Я даже не разозлился и не послал его — мол, вольному воля! — но зашел после работы к нему. Оперировать-то надо — желтуха нарастала. Я уговорил его на операцию, но не у себя, а в клинике, где специально занимались этим. Он опять звонил по телефону — его больше, чем жизнь, волновала книга, которая в это время готовилась к печати. Книга, о которой он мечтал всю жизнь, которую готовил всю жизнь — об отце, секретаре ЦК Узбекистана, расстрелянном, как и почти все партийные создатели Советов. Книга о себе, о семье, о лагерях, ссылках, о времени, о собственной душе. Какой уж тут рак! Он звонил и с этого начинал разговор: у меня рак, а потому… и дальше по делу; меня будут оперировать по поводу рака и желтухи, а потому… и дальше про книгу.

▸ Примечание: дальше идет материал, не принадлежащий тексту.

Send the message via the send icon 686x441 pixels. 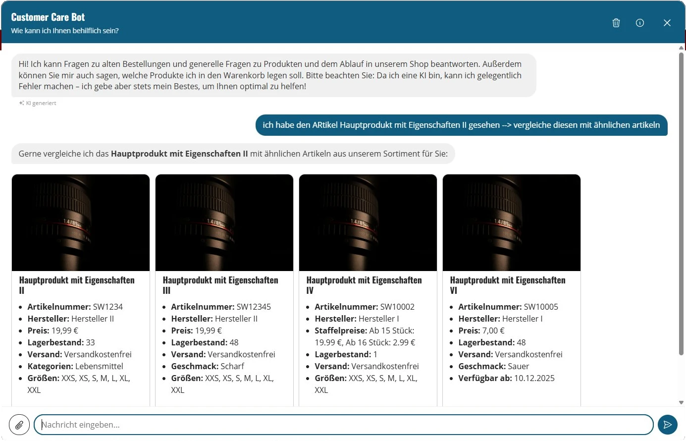tap(667, 425)
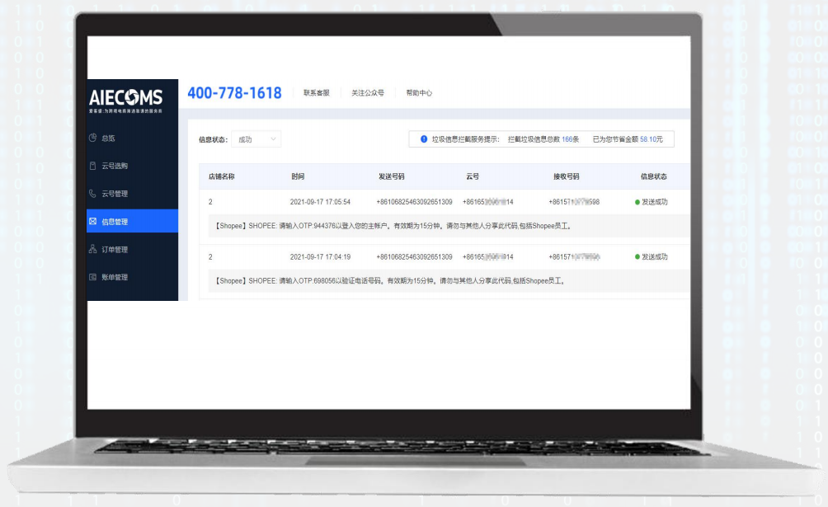The height and width of the screenshot is (507, 828).
Task: Click the blue info icon in the spam banner
Action: [423, 138]
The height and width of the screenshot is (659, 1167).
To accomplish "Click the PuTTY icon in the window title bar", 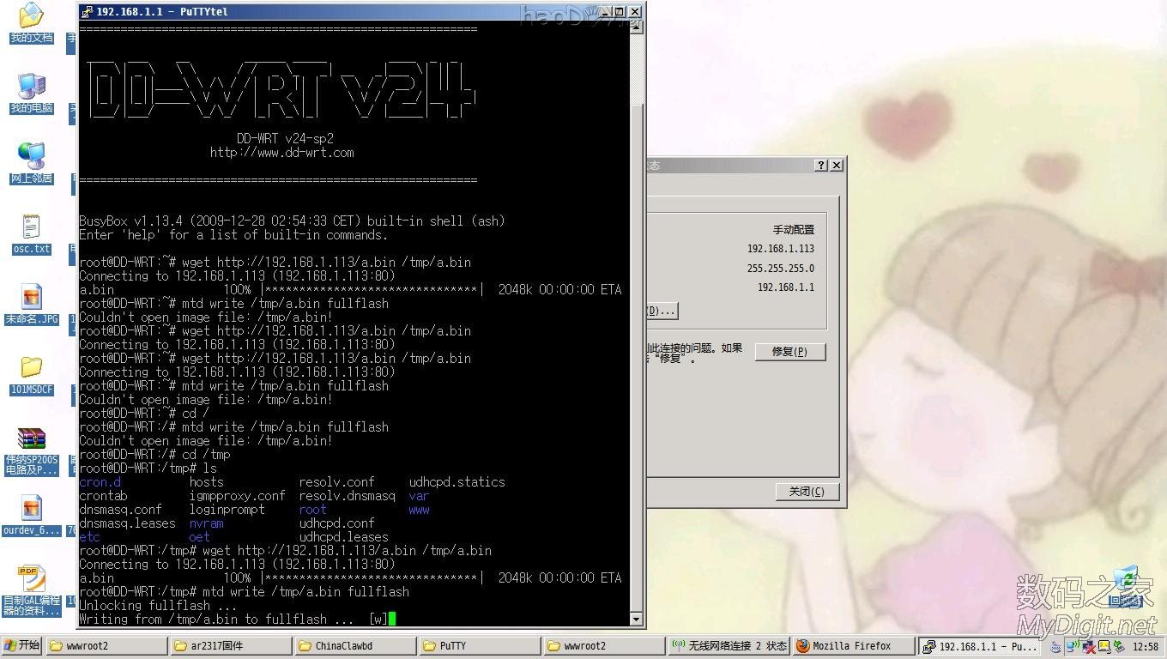I will (87, 12).
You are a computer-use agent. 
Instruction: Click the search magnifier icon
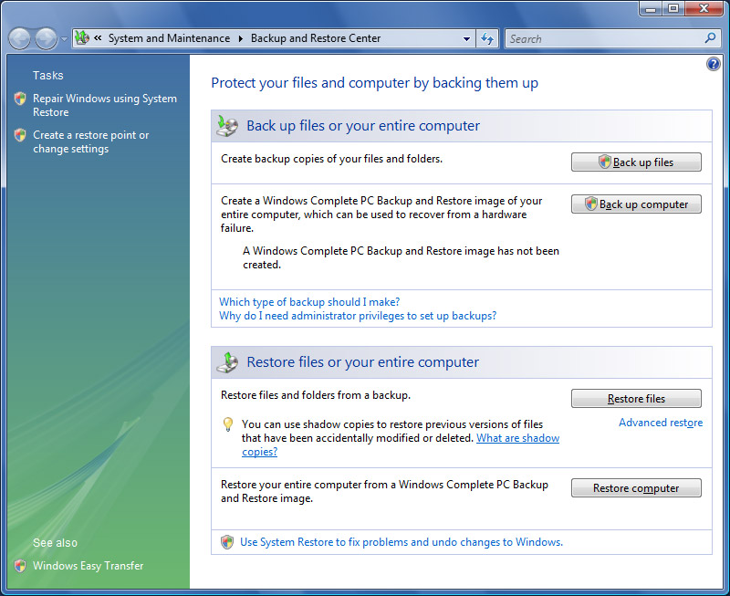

Оперировать рак сразу нельзя было — слишком отравила организм желтуха. Сначала справиться с желтухой, а уж вторым этапом, если еще можно, убрать опухоль поджелудочной железы. И ему сделали операцию. Желтуха ушла.
После операции он так же был спокоен и так же спокойно говорил о книге, о дочери…
Были и курьезы, если можно говорить о них в тех трагических обстоятельствах. Мучили его сопровождающие желтуху ознобы. Однажды, когда его колотил холод в преддверии тяжкого жара, Оля, жена его, легла рядом и стала согревать. Он согрелся, и оба они уснули. Сестра, пришедшая сделать ему укол на ночь, не стала зажигать свет, чтоб не будить, в темноте нащупала попу, воткнула иглу. То ли так хорошо был сделан укол, то ли так они были измучены борьбой то с жаром, то с ознобом, но ни Камил, ни Оля не проснулись. Потом Оля вспоминала, что какое-то необычное ощущение у себя в заду почувствовала… Ночью Камил проснулся, почувствовав себя плохо без обычного укола, но не стал беспокоить ни Олю, ни дежурную сестру. Утром Оля очень печалилась, что проспала всю ночь, вместо того чтобы лелеять страдающего Камила. В конце концов, с помощью сестры они раскрыли тайну такого незапланированного сна.